In ~2009, the price of oil hit a record high of nearly $200/barrel. This was at the tail end of a sharp jump, after 20 years of steadily-rising oil prices. One of my friends was pretty obsessed, and had been reading blogs and listening to podcasts, and had all kinds of facts & figures on oil production, known reserves, predicted demand, etc, and they all seemed to point to a crisis. He predicted a price of $300 or higher per barrel within a year, and that was just the beginning.
So we made a bet on where oil prices were going to be in 5 years. He said (with absolute confidence) $300+, I said somewhere under the current price of $200.
It ended up being under $100/barrel.

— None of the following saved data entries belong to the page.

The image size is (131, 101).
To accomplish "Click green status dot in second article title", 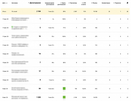I will pos(12,27).
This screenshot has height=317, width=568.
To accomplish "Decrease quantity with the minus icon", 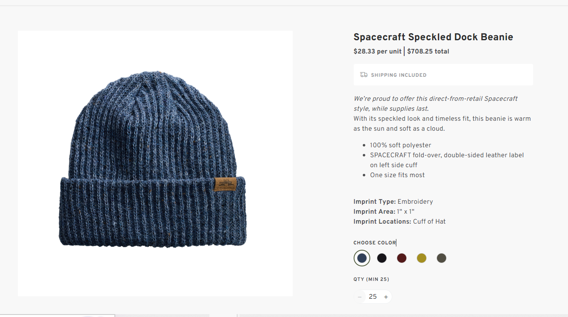I will pos(360,297).
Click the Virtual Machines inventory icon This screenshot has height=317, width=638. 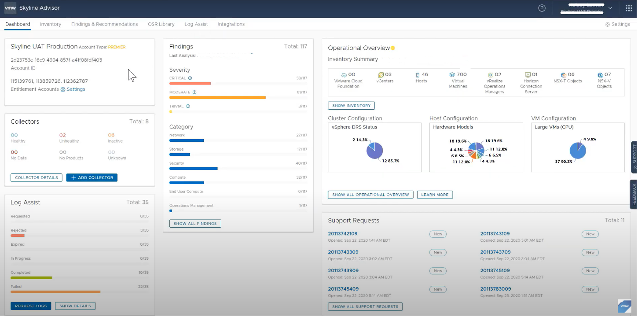click(452, 75)
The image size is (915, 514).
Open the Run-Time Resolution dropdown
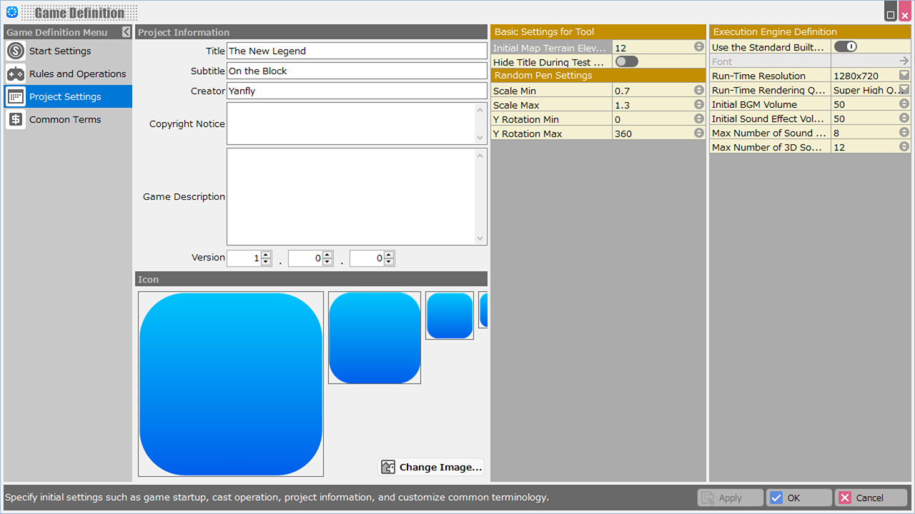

Nobody talks about "Peak Oil" anymore.
(I won't say where I got my confidence that oil prices would stabilize and fall, because that would just invite a barrage of downvotes and angry arguments...)
Which is funny because logically speaking we draw closer to "peak oil" every day.
Well, yes, but if it's far enough into the future it's kind of irrelevant. We can transition away from oil.
That was a key part of the argument at the time: there is no replacement! At that point, solar was much, much less efficient, wind was very much in the 'early experimental' phase, 'nuclear' was still a dirty word, electric cars were a joke, corn-based hydrogen was still a fresh and embarrassing failure, etc etc. No country at that point had ever grown their GDP without using significantly more oil & coal. The rhetoric was very much that we were stuck with gas cars forever, and everything else was a silly pipe dream.
The world has changed dramatically in the meantime--largely because oil prices started rising so dramatically.
Before Covid, some people declared that Obamacare would introduce death panels, where faceless bureaucrats would decide if someone is worth the cost of treatment. Deciding fates with a calculator and the stroke of a pen.